Algumas pessoas, segundo Tannus, interpretaram como se ele estivesse chamando o ser humano de lixo.
"Como seu eu tivesse dito que a pessoa homossexual é um lixo. Obviamente foi um equívoco de quem assim entendeu. Como eu disse um pouco antes no vídeo 'não concorde com o pecado, mas ame o pecador'. Ou seja, o ser humano, independentemente de sua orientação sexual, deve ser amado e respeitado como filho de Deus.

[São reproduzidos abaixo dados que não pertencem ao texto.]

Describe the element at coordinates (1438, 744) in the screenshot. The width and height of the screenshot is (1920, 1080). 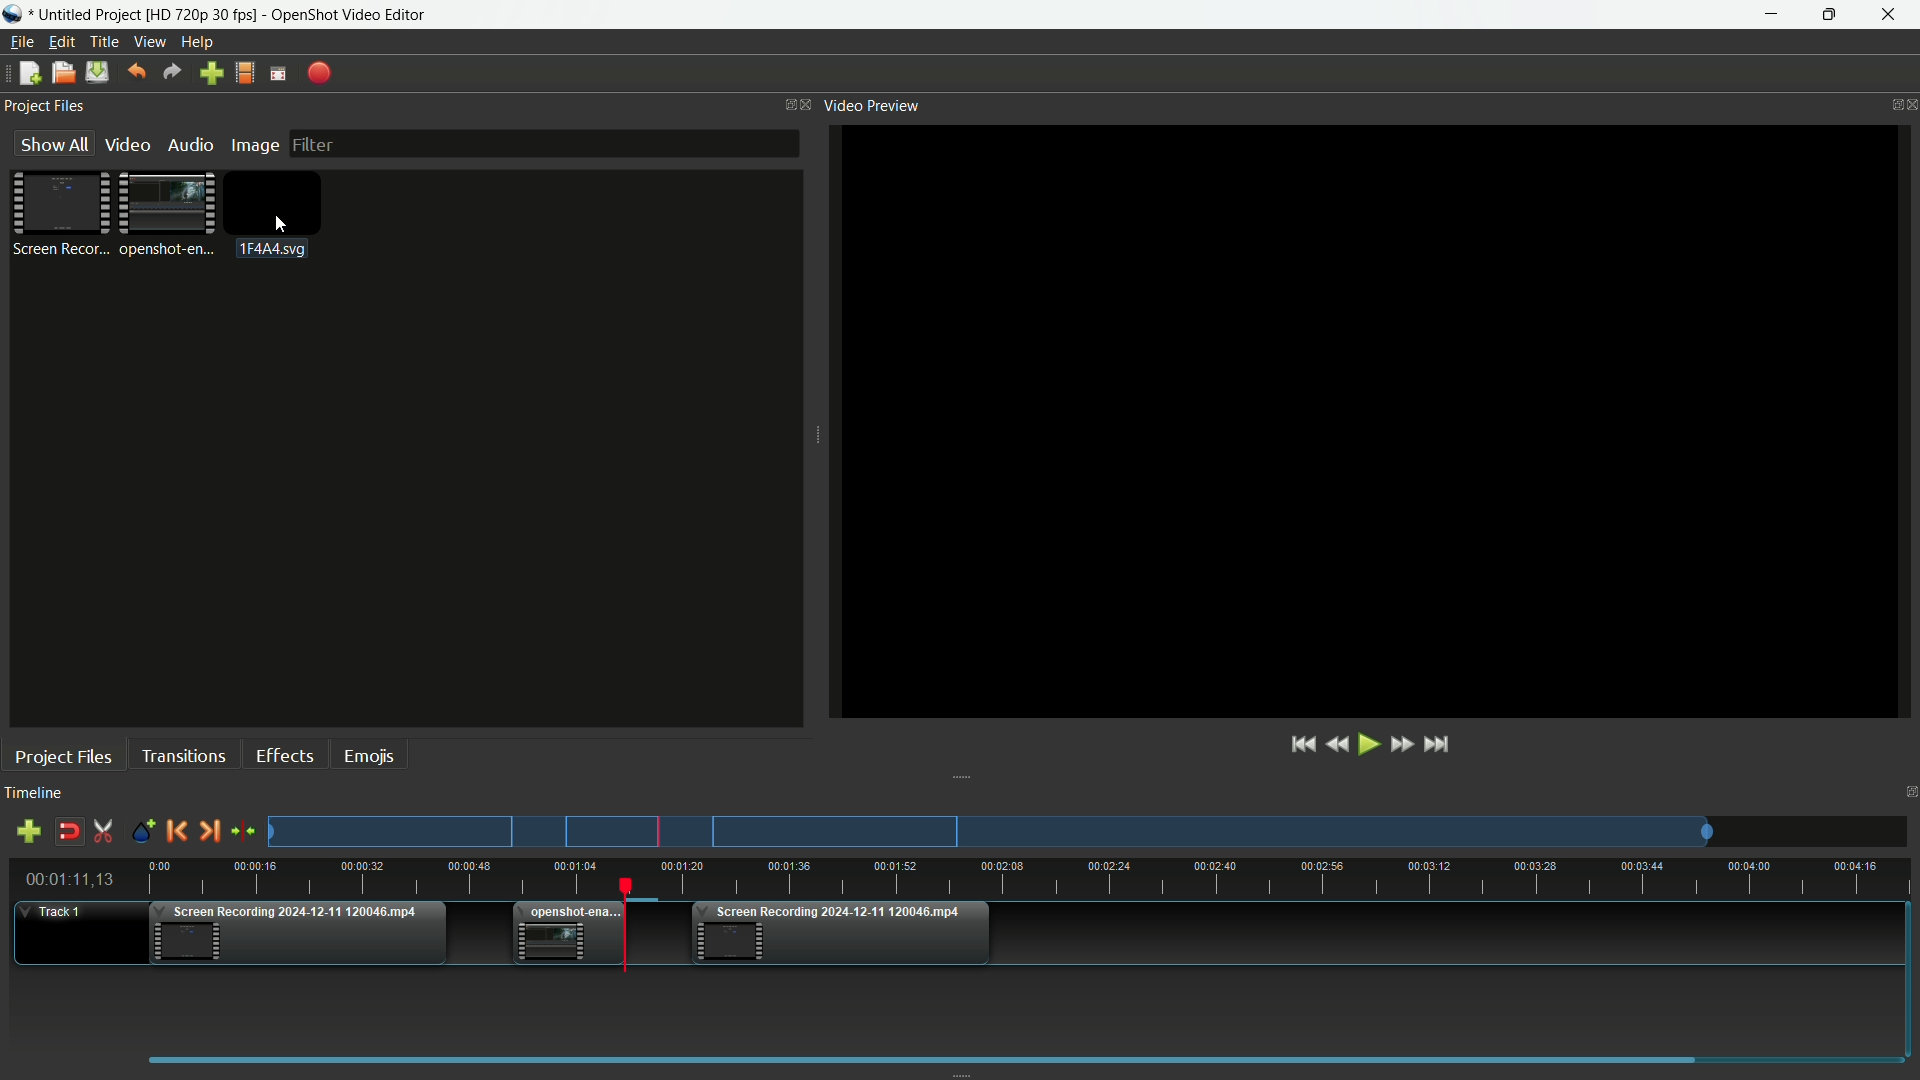
I see `Jump to end` at that location.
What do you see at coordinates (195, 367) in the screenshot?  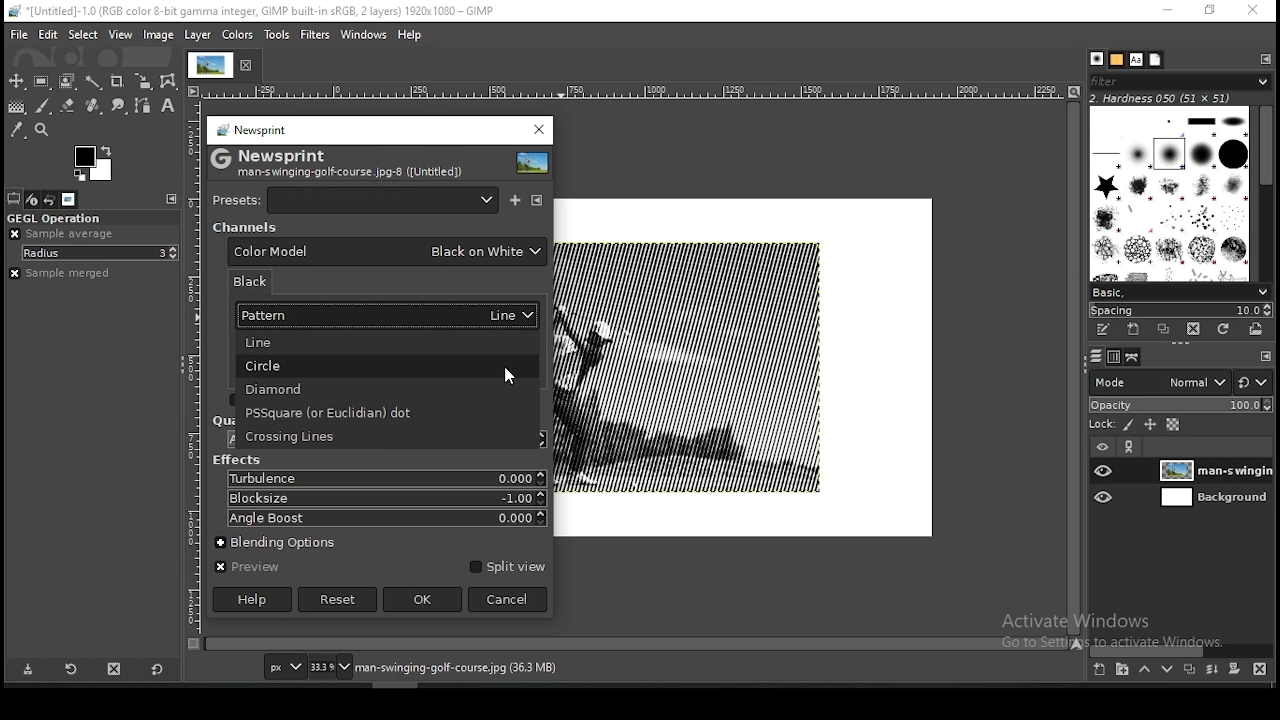 I see `scale (vertical)` at bounding box center [195, 367].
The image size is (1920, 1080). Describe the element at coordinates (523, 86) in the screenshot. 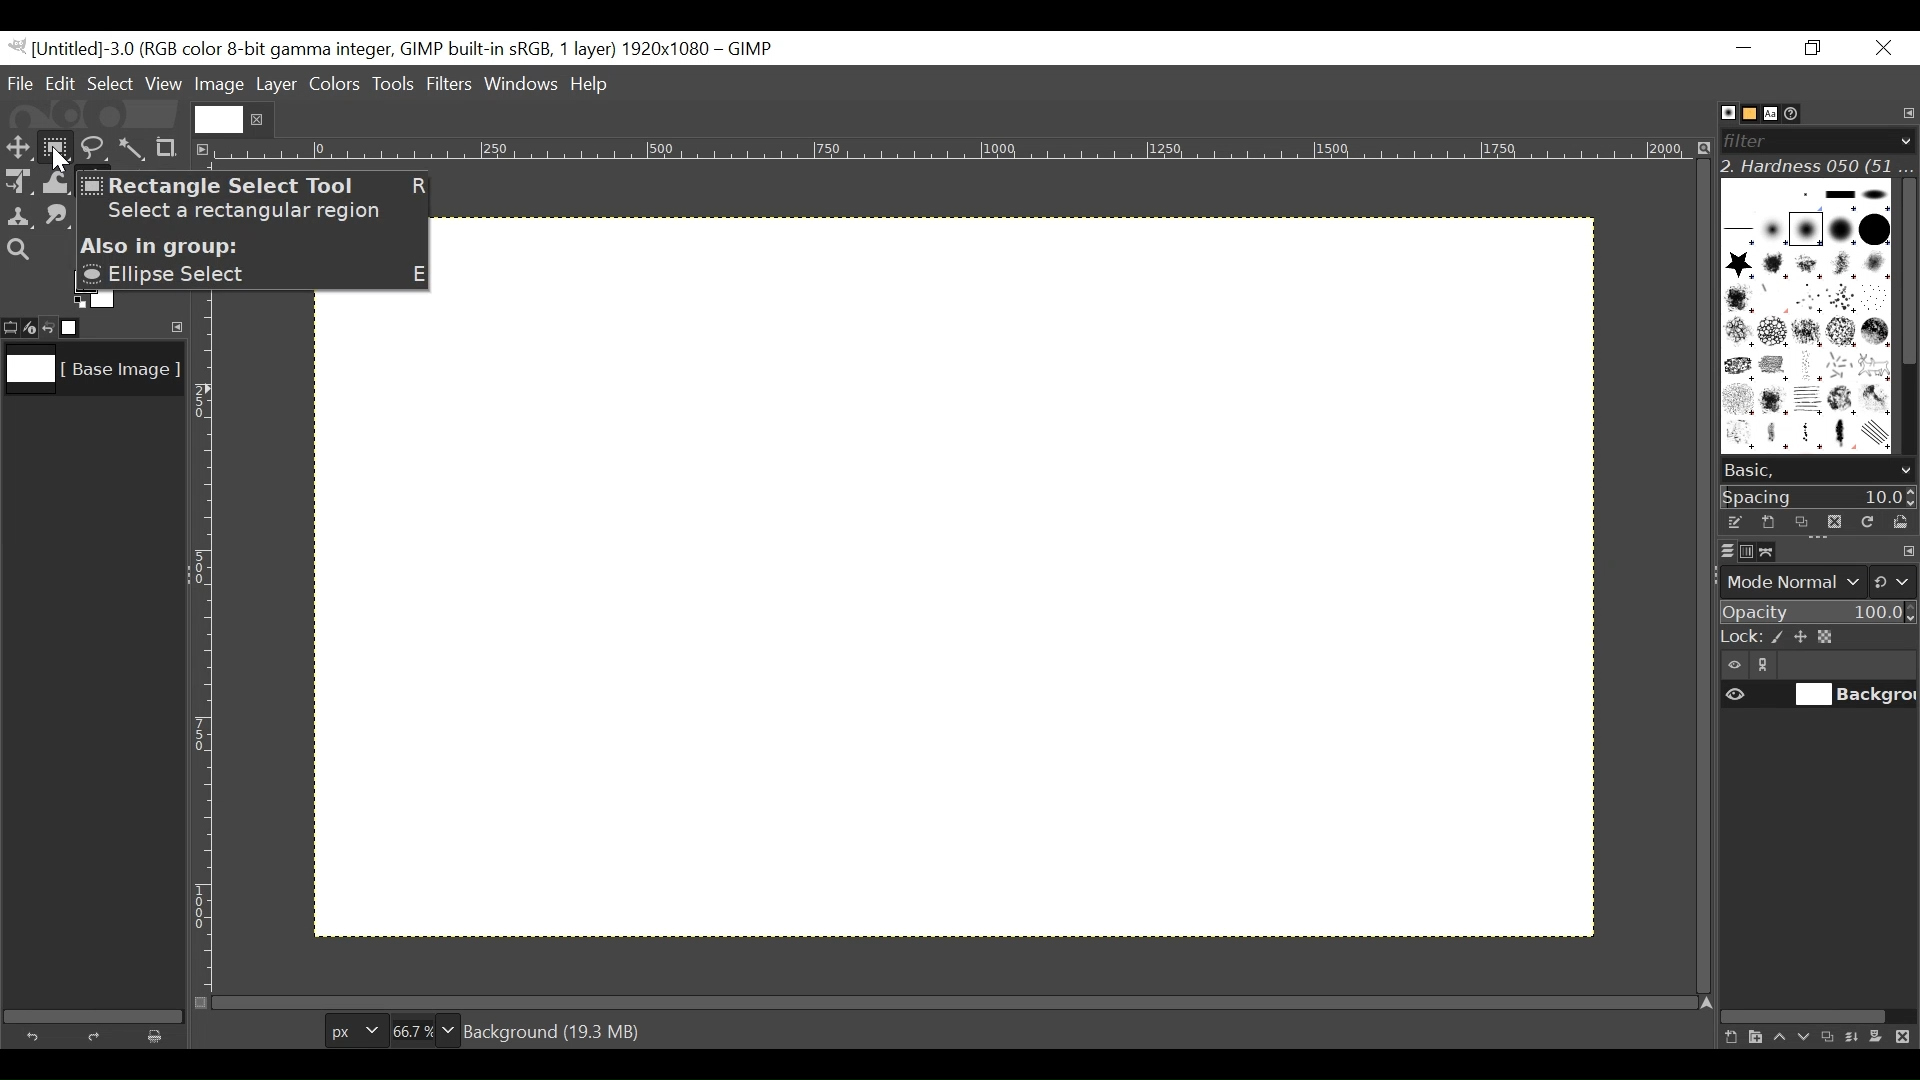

E, quem ama de verdade, quer que o outro vá para o céu, por isso a Igreja Católica nos ensina o caminho a seguir", argumentou.
"Cabe a mim, como cristão, pedir perdão àqueles e àquelas que se sentiram ofendidos(as), mesmo que a interpretação esteja incorreta. Peço também perdão à Paróquia Nossa Senhora do Carmo e a seu pároco padre Rodrigo por viverem esta situação. Que Deus abençoe a todos", pontuou o missionário ao g1.